Divisible
Man Ray: Dust Breeding (1920, printed ca. 1967)
" … we're eminently Divisible and we know it!"
Joel Our Carpenter and I were hanging crown moulding when he noticed that his brad nailer was running low on brads. He remarked that he'd left a refill package on a window sill somewhere and wondered if I'd happened upon it. I hadn't. I directed him to the parts table, a now hopelessly overloaded card table I set up out of the way back in the early days of our Great Refurbish, back before it had become a great anything. That card table groans beneath its burden now. It holds every odd otherwise unclassifiable anything that needed a landing place. Paint rollers wrapped in plastic hang from its strut supports, and attempt to trip anyone passing. It's now located on the mainline between the above the front porch deck and the rest of the upstairs, a primary migration route for long crown moulding boards and baseboards headed for remounting. It's an eye of the needle passage and I suppose that every job site needs one of those, a common ground generally abused, reviled and revered in more or less equal measure. A place where we might come together, if only there was room, given the clutter. ©2021 by David A. Schmaltz - all rights reserved
Joel could not find his brad magazine on the impenetrable table, so I volunteered to go find him that ammo. I first tried to raise Kurt Our Painter, who was at that moment out buying mud for floating a master bedroom wall. As usual, he'd left his phone behind so I couldn't connect. I drove to where he'd been to learn that they didn't have the size and length Joel had requested. I visited two more nearby hardware stores to find they didn't have them either, which meant that I'd have to drive clear across town, a seven minute trip, to The Home Despot. They had brads galore, but not in the size I'd understood Joel to request, so I called him to see what else he might accept and learned that I'd imprinted the wrong size. I'd even written it down correctly, but didn't refer to my written notes when the first place I stopped didn't have what I'd requested. They'd had what Joel requested. I spent the better part of an hour scouring the world for something that didn't exist while surrounded by precisely what I wanted, but I was unable to recognize it. I felt like an idiot.
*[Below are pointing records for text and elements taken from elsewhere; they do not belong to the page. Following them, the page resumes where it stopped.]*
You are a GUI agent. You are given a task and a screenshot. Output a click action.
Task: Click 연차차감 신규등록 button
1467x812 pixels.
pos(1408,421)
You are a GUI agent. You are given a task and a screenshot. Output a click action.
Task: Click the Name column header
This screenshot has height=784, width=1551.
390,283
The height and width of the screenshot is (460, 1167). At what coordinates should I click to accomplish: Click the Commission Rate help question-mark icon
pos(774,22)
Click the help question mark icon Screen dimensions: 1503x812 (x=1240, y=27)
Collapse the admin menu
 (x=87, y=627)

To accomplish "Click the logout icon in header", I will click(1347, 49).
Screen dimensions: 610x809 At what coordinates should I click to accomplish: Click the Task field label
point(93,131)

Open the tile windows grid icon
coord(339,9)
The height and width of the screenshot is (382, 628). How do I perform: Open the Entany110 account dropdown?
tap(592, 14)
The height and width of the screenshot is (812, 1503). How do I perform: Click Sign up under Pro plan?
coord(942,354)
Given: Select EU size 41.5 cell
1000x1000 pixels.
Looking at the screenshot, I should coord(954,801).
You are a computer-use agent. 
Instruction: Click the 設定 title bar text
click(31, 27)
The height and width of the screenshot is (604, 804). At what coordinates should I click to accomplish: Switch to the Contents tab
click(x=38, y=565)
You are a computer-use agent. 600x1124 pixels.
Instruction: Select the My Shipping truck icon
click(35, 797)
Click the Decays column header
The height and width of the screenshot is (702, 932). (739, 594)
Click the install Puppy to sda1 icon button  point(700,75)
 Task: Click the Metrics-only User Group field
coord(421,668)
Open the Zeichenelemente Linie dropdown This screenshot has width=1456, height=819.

I moped for a while, remembering many similar situations where I felt certain that I knew what I was seeking but ended up being mistaken. I've rejected perfection in favor of non-existent abstractions. Many times. I've tried to help but made it worse. I've felt cursed when I was more probably blessed. For the following hour or so, I felt Divisible, divorced from our collective effort. I could see no reason why I should continue to even try to play in that arena. I'd clearly over-played my hand and/or my position. Joel seemed unperturbed by the situation and we continued hanging crown moulding, no apparent doubts about me harboring. I slipped back into my more usual position but remained wary, uncertain if I really belonged.
It occurred to me just how easily we divide. Hearing Kurt Our Painter's Hate radio shows playing in the middle distant background, I find myself frustrated by its very existence. Why must some people make trouble for others, slandering and misrepresenting positions. What's to be gained? Aren't we already fragile enough without professionals picking every supposed scab for us and broadcasting commentary intended to misrepresent the experience? I'm of the strong opinion that we desperately need to be more generous with each other, though I admit that this represents a great challenge. The anti-vaxing crowd seems especially vexing because they make up facts to support their opinion and treat anyone better informed as if they were ignorant. They can be quite insistent.
The ignorant will always be with us. Hell, we are often the ignorant among us. We're not all of us as insistent that we're right when we're wrong, that we hold a fundamental and inalienable right to be just as stupid as we want and you're a communist if you insist that I don't, but we're all ignorant on some subjects and at some times, and we're loathe to recognize that in ourselves when it visits us. My excursion seeking brads probably fails to qualify as news it's so common, a dog bites man story rather than a more newsworthy man bites dog one. These stories intended to divide us misrepresent in precisely this way. They rewrite history away from what actually happened into stories about what was narrowly averted and what might have happened had we not thoroughly prepared for what didn't happen. The commies were never once an existential threat to our existence. The commie hunters were always greater threats but not even they could find the enemy they insisted was on our doorstep. He simply never existed.
Our Grand Refurbish could not have happened had we attempted to divide and conquer. I overhear Joel and Kurt talking about current affairs and I can't believe their naive notions of how government works or doesn't, ill-informed opinion probably garnered from listening to some Hate Radio commentator. I told Kurt that I could not imagine how he tolerates that tone mumbling into his ear all day. For me, it would prove poisonous. I do not want to inhabit the world so misrepresented. We're not sliding into Hell in Homemade hand baskets yet and we're not ever very likely to. We're just too decent. True, we're idiots at root, eminently Divisible. Our Pledge Of Allegiance, for which we're expected to stand, declaims that we're indivisible. Of course we're not. We're here together in the middle of this continuing experiment because we're eminently Divisible and we know it! We come together to counteract that tendency to split apart, conservative Hate Radio notwithstanding. We've gotta find reasons for not blowing ourselves up, better reasons than we can find to conquer ourselves through division.